Writing Plans (Enhanced)

Overview

Write comprehensive implementation plans assuming the engineer has zero context for our codebase and questionable taste. Document everything they need to know: which files to touch, code to write, commands to run, and how to verify each step. Give them the whole plan as bite-sized tasks. DRY. YAGNI. TDD. Frequent commits.

Assume they are a skilled developer, but know almost nothing about our toolset or problem domain. Assume they don't know good test design well.

Announce at start: "I'm using the writing-plans skill to create the implementation plan."

Context: This should be run in a dedicated worktree (created by brainstorming skill).

Save plans to: docs/superpowers/plans/YYYY-MM-DD-<feature-name>.md

(User preferences for plan location override this default)

When to Use

digraph when_to_use {
    "Have spec or requirements?" [shape=diamond];
    "Single-step or exploratory?" [shape=diamond];
    "Covers multiple subsystems?" [shape=diamond];
    "writing-plans (this skill)" [shape=box];
    "Just implement directly" [shape=box];
    "Split into sub-plans first" [shape=box];
    "Use brainstorming skill first" [shape=box];

    "Have spec or requirements?" -> "Single-step or exploratory?" [label="yes"];
    "Have spec or requirements?" -> "Use brainstorming skill first" [label="no"];
    "Single-step or exploratory?" -> "Just implement directly" [label="yes"];
    "Single-step or exploratory?" -> "Covers multiple subsystems?" [label="no, multi-step"];
    "Covers multiple subsystems?" -> "Split into sub-plans first" [label="yes"];
    "Covers multiple subsystems?" -> "writing-plans (this skill)" [label="no, single subsystem"];
}

The Process

Write plans in five phases. Each phase has outputs the next phase depends on.

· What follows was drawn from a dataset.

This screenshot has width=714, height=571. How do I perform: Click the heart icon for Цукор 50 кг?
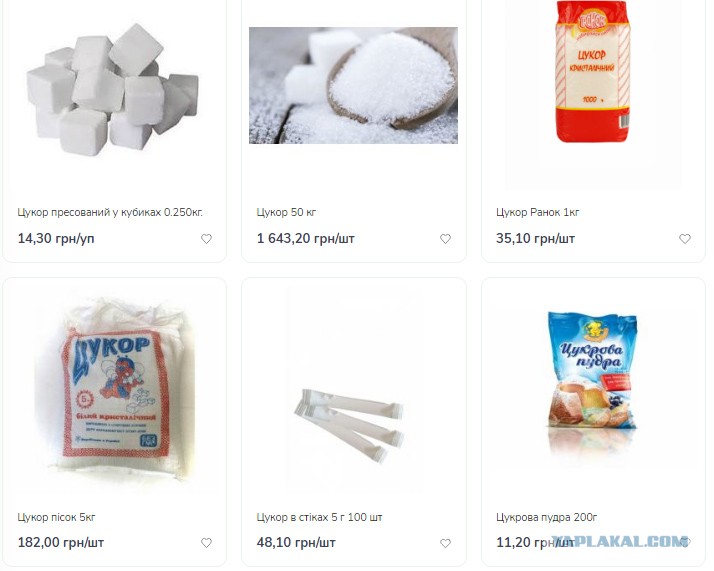[445, 239]
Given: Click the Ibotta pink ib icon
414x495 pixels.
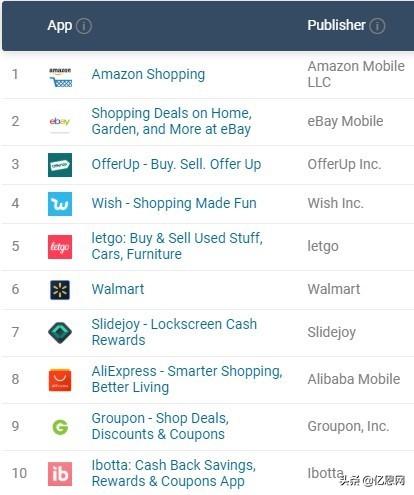Looking at the screenshot, I should click(60, 474).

Pre-Writing — Gather Context: read spec, study codebase, identify patterns.
Scope Check: verify this is a single subsystem sized right for one plan.
File Structure: map files to create/modify before decomposing tasks.
Task Decomposition: bite-sized TDD steps (and non-TDD variants where appropriate).
Self-Review: check against spec, scan for placeholders, verify type consistency.

Phase 1: Pre-Writing — Gather Context

Don't skip this. A plan written without context produces tasks that conflict with the codebase and force the implementer to guess.

Read the spec twice. The first read builds intuition. The second catches the details you glossed over. Note every explicit requirement and every implicit assumption.

Study the codebase before decomposing tasks:

What conventions does the codebase follow? (naming, directory layout, test framework, lint rules)
Where do similar features live? Read one complete example end-to-end.
What are the extension points? (interfaces, base classes, plugin registries)
How is this tech stack wired up? (dependency injection, config loading, build/test commands)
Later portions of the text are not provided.